### [INSTRUCTIONS TO FOLLOW]
One figure is the expected answer: how many lines in the listing contain "label".
* * * *
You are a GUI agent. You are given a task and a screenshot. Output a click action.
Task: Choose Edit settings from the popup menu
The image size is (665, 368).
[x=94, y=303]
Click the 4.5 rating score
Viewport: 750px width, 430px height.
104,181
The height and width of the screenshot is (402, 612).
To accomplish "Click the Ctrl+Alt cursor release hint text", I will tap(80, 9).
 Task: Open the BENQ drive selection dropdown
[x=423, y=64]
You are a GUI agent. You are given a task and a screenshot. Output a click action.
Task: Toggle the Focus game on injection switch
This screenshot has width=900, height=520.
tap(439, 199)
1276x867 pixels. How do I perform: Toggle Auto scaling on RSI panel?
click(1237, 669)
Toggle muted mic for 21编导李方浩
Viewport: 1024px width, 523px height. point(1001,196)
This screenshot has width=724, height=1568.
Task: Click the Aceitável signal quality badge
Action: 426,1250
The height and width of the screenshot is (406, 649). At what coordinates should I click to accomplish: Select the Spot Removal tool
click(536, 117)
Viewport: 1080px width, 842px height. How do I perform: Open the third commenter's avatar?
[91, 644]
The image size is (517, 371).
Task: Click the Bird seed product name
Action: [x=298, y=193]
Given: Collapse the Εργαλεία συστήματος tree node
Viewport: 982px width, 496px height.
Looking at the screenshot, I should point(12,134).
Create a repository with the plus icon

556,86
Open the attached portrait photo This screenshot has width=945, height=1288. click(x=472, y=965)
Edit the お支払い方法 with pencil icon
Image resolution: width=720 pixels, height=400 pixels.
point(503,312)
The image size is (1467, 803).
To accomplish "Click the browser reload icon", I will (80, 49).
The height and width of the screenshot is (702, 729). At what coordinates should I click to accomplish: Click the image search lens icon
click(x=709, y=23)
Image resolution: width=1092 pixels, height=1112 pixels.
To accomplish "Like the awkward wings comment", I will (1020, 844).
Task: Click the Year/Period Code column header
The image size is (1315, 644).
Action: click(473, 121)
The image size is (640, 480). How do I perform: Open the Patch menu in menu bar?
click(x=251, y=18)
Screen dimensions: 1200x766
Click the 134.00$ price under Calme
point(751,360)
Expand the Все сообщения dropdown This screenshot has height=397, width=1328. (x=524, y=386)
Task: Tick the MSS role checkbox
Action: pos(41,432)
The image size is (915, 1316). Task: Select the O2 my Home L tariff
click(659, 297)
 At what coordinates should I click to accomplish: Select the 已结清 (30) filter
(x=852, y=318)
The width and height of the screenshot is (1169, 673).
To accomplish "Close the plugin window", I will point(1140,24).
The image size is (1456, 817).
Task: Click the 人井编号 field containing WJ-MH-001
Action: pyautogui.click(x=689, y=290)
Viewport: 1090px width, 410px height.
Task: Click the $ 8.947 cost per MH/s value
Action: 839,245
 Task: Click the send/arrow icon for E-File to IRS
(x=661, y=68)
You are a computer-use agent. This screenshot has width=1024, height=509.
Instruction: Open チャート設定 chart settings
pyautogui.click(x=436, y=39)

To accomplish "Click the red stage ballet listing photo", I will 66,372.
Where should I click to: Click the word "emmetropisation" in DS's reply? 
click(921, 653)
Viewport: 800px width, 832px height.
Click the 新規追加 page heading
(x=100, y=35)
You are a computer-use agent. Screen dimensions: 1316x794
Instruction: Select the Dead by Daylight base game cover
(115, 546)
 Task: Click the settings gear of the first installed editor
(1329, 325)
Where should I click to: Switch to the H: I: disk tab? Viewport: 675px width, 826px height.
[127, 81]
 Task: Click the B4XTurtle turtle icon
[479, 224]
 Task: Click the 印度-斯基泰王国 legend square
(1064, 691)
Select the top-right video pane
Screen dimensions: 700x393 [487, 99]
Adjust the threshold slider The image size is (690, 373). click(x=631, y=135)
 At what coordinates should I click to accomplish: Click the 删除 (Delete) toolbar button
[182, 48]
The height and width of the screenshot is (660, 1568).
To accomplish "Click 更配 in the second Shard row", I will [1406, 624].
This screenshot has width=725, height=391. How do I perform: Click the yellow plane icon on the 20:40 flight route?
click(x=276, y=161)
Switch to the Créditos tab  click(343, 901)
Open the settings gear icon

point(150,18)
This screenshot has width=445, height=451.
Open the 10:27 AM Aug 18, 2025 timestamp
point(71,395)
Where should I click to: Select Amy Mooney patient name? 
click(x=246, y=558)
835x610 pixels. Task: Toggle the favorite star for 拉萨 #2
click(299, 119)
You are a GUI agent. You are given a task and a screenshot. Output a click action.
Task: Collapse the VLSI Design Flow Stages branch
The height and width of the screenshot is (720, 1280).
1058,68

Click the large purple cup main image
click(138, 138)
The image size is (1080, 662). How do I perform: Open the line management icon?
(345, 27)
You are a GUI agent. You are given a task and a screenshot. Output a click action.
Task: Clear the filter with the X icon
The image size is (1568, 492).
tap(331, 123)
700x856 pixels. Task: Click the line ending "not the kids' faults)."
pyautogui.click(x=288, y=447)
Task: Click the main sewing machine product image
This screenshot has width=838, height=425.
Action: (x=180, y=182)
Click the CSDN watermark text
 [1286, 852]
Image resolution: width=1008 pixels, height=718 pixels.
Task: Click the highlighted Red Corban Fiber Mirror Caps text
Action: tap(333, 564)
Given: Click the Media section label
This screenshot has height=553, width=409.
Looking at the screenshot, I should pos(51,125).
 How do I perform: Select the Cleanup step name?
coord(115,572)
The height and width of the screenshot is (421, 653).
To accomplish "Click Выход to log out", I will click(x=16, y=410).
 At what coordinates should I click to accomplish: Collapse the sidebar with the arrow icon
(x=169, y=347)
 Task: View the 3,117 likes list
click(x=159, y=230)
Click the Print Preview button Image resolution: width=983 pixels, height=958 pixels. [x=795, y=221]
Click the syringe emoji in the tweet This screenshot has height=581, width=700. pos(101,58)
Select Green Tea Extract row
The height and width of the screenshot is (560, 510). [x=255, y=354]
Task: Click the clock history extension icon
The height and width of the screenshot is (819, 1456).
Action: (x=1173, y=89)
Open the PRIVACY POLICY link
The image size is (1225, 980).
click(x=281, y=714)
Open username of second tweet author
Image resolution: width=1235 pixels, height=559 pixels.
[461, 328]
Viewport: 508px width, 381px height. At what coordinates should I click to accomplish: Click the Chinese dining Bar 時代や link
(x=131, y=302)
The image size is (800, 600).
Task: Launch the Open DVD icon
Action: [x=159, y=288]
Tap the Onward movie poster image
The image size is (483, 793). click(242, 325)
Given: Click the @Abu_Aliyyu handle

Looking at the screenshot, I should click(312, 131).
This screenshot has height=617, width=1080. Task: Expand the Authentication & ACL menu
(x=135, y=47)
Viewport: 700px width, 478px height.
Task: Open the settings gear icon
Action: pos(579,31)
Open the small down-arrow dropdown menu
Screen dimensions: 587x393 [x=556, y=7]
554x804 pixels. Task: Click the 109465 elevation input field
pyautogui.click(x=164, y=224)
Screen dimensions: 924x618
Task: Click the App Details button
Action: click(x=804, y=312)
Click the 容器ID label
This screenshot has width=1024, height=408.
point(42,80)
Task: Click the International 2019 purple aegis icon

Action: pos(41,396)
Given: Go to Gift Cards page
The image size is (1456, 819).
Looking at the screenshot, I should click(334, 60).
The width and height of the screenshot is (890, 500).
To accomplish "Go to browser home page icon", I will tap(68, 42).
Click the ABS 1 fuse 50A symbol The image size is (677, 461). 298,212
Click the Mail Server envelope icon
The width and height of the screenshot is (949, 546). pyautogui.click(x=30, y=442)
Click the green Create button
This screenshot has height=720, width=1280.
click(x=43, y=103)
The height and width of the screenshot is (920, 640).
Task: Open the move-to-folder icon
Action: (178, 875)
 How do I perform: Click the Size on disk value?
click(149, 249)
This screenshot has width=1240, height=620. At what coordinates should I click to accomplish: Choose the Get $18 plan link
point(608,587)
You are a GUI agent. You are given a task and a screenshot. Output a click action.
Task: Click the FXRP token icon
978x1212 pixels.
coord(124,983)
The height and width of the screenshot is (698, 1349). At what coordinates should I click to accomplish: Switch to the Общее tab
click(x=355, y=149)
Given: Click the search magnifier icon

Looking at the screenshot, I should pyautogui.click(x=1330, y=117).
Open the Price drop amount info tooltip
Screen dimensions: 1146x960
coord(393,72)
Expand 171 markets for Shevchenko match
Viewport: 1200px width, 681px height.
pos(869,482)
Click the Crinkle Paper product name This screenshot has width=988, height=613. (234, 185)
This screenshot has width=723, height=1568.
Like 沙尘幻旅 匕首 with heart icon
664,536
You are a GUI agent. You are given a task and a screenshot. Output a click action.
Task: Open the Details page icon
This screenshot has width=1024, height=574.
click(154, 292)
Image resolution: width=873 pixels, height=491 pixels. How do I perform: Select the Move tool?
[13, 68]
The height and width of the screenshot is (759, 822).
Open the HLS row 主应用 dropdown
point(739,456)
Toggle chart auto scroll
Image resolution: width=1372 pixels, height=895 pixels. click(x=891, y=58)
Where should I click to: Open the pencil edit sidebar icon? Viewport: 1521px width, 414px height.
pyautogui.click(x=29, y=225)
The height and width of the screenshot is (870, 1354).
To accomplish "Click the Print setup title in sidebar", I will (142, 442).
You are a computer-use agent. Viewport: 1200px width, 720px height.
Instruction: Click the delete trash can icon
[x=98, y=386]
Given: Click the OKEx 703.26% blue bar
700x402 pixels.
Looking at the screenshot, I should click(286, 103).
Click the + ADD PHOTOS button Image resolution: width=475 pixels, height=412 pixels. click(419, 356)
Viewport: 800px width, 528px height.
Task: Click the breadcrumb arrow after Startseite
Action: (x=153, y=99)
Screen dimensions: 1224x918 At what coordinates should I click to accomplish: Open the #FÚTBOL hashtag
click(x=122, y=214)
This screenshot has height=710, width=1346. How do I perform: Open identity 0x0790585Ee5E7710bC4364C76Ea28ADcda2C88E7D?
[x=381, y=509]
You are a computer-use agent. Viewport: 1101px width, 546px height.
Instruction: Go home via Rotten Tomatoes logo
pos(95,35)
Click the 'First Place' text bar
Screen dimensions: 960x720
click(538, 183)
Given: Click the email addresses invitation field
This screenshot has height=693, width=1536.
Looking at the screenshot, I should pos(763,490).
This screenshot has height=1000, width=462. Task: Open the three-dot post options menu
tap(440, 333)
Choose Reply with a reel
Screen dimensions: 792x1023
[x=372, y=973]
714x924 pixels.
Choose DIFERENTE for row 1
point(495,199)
* * * *
### [RESPONSE TO THIS EXERCISE]
2